De acordo com o dicionário popular, quem corneta fala a respeito, se mete, enfim, zoa, dá palpite.

De acordo com o dicionário popular, quem corneta fala a respeito, se mete, enfim, zoa, dá palpite. Considerando que sou pagador de impostos do país onde cada um de seus 200 milhões de habitantes é um técnico em potencial e o futebol é a paixão nacional, também quero meter o meu bedelho nesta discussão sobre os rumos de nossa “instituição” mais polêmica – a seleção. Vou falar apenas por falar porque, assim como os  políticos e as reformas, jamais os nossos dirigentes esportivos farão aquelas que são verdadeiramente necessárias.

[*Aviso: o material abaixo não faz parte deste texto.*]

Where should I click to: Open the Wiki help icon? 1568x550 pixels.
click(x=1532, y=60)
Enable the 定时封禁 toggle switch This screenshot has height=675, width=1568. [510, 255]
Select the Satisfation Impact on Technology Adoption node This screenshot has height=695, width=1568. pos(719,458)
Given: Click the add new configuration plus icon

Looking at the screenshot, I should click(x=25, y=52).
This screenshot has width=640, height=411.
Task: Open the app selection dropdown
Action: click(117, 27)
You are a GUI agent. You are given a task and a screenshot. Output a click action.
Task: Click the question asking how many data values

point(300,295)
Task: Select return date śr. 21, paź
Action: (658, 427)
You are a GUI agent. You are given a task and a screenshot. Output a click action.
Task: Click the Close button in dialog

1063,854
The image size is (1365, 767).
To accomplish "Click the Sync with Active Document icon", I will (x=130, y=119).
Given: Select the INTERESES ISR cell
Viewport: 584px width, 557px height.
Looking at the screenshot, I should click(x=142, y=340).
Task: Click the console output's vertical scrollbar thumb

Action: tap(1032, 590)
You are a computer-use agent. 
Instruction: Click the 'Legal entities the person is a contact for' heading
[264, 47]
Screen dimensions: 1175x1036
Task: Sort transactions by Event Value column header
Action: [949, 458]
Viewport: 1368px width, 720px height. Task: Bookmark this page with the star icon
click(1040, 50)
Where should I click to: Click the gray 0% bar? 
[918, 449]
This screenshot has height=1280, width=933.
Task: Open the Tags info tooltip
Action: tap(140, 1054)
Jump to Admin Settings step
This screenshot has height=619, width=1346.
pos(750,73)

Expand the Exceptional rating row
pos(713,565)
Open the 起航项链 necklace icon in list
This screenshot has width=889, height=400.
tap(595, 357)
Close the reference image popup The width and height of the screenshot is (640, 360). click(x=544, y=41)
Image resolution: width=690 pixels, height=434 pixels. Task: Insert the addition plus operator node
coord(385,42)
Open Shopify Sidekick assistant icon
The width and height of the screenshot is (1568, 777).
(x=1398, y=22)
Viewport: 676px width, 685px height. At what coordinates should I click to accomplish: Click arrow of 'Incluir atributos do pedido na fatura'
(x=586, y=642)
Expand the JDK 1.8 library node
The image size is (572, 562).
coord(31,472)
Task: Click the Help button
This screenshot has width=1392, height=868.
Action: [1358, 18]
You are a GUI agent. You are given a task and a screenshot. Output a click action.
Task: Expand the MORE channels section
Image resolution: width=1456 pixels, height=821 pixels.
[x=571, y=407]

Para mudar a seleção, é preciso mudar o rumo da CBF. Primeiro, uma relação mais profissional e honesta na escolha dos mandatários. Depois, gastar menos na Granja Comary (nunca fui lá, mas, sinto que é um palácio onde mordomia é sinônimo de rotina) e mais na descentralização, criando – a exemplo da Alemanha – centros de treinamento e estímulo ao surgimento de novos talentos, o que, no passado, era feito espontaneamente por nossos campinhos de várzea destruídos pela especulação imobiliária e a urbanização desenfreada do país.

O técnico, ou melhor, a comissão técnica deveria ser reduzida ao máximo e o comandante ser um sujeito novo, de mente arejada – tipo Marcelo Oliveira ou Nei Franco – capaz de percorrer o mundo aprendendo as boas ações e, com humildade, adaptando ao nosso jeito de jogar – que continua único- incomparável e melhor do mundo. O que precisamos está fora das quatro linhas. É planejamento, organização, seriedade. Outra coisa: é preciso que alguém tenha coragem de aprovar uma lei estabelecendo que o atleta só possa se transferir para o exterior depois de 25 anos de idade ou cinco de atuação como profissional, aqui, no Brasil, para que ele tenha mais identificação com a seleção, com a torcida. Afinal, como nos apaixonar por Davi Luís, Luiz Gustavo, Hullk, Dante e outros que a gente só descobriu quando já estavam lá fora?

Ah, é preciso também criar mecanismos legais (se culturais não vierem) determinando que jogador de seleção receba apenas o salário de seu clube – que já é altíssimo – e não deve esperar por premiação nas conquistas... Quer prêmio maior que representar seu país, ganhar fama e fortuna na vida profissional? Quando convocado, o jogador deverá concordar em adotar o visual padrão, que combine com a equipe... Afinal, não formam um time? Quem quer ganhar o pão na televisão não tem de colocar terno e gravata, querendo ou não? O uniforme na escola, a roupa especial do médico?

 Respeitadas as individualidades, será de bom tom evitar cortes de cabelo engraçadinhos, tatuagens extravagantes e um monte de outras firulas, que fogem ao objetivo número um: concentrar, vencer e, se não for possível, pelo menos deixar uma boa imagem. Um bom exemplo. Tinha outras questões, mas, acreditar que a CBF vai me ouvir é a mesma coisa que esperar alteração nas regras eleitorais deste país a partir do Congresso... O que conta, na seleção e na nação, é segurar a boca, manter o privilégio e enrolar a massa.